Rows of pointing data:
· · · ·

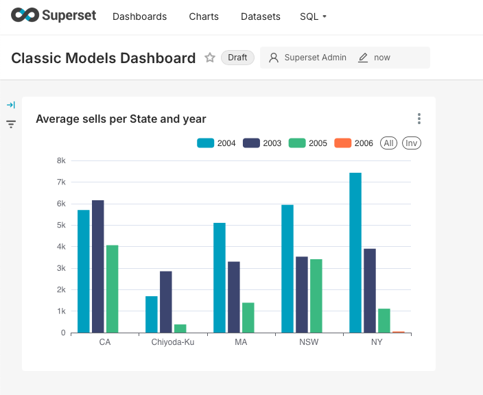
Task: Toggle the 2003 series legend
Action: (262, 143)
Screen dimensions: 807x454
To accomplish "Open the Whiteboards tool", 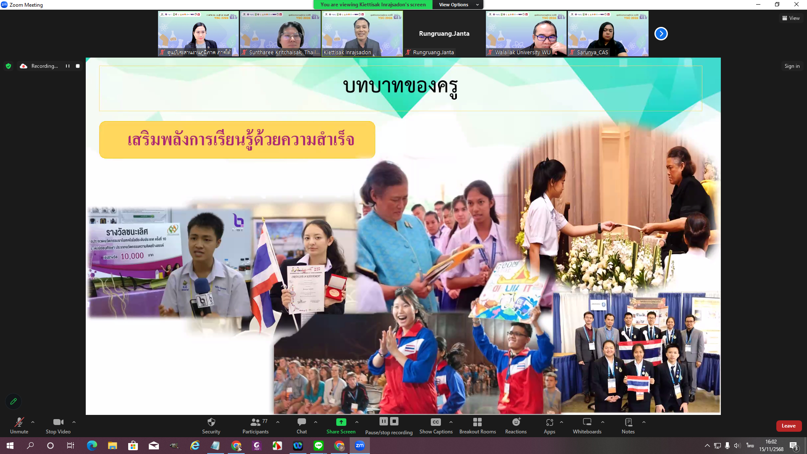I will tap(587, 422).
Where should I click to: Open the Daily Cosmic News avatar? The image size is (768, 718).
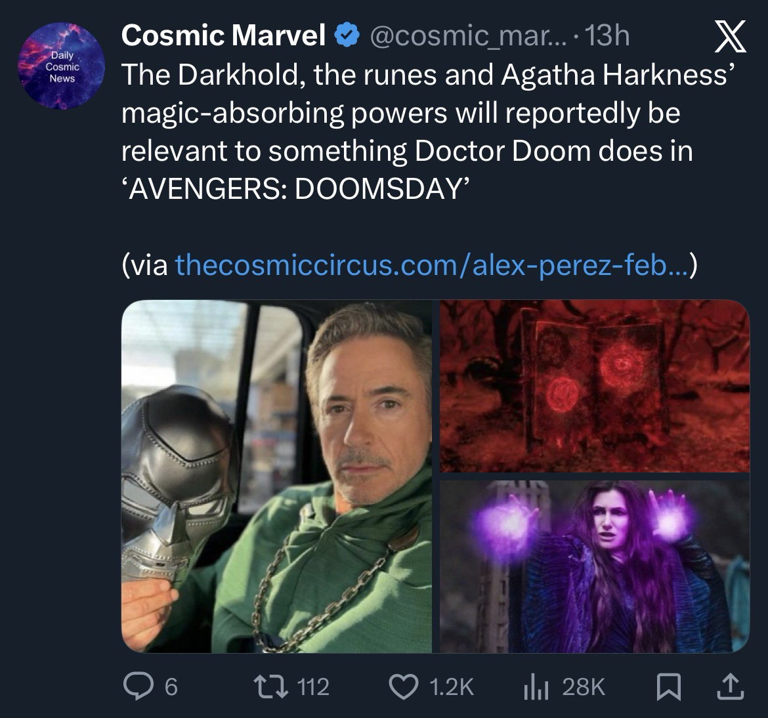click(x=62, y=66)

· · · ·

Exercise instructions> Starting at the line that contains "Where should I" and ending at the last line of the items, write those lines out again with "avatar" changed to "profile picture" and nothing else altered. Omit the pictures.

Response>
Where should I click to: Open the Daily Cosmic News profile picture? The image size is (768, 718).
click(x=62, y=66)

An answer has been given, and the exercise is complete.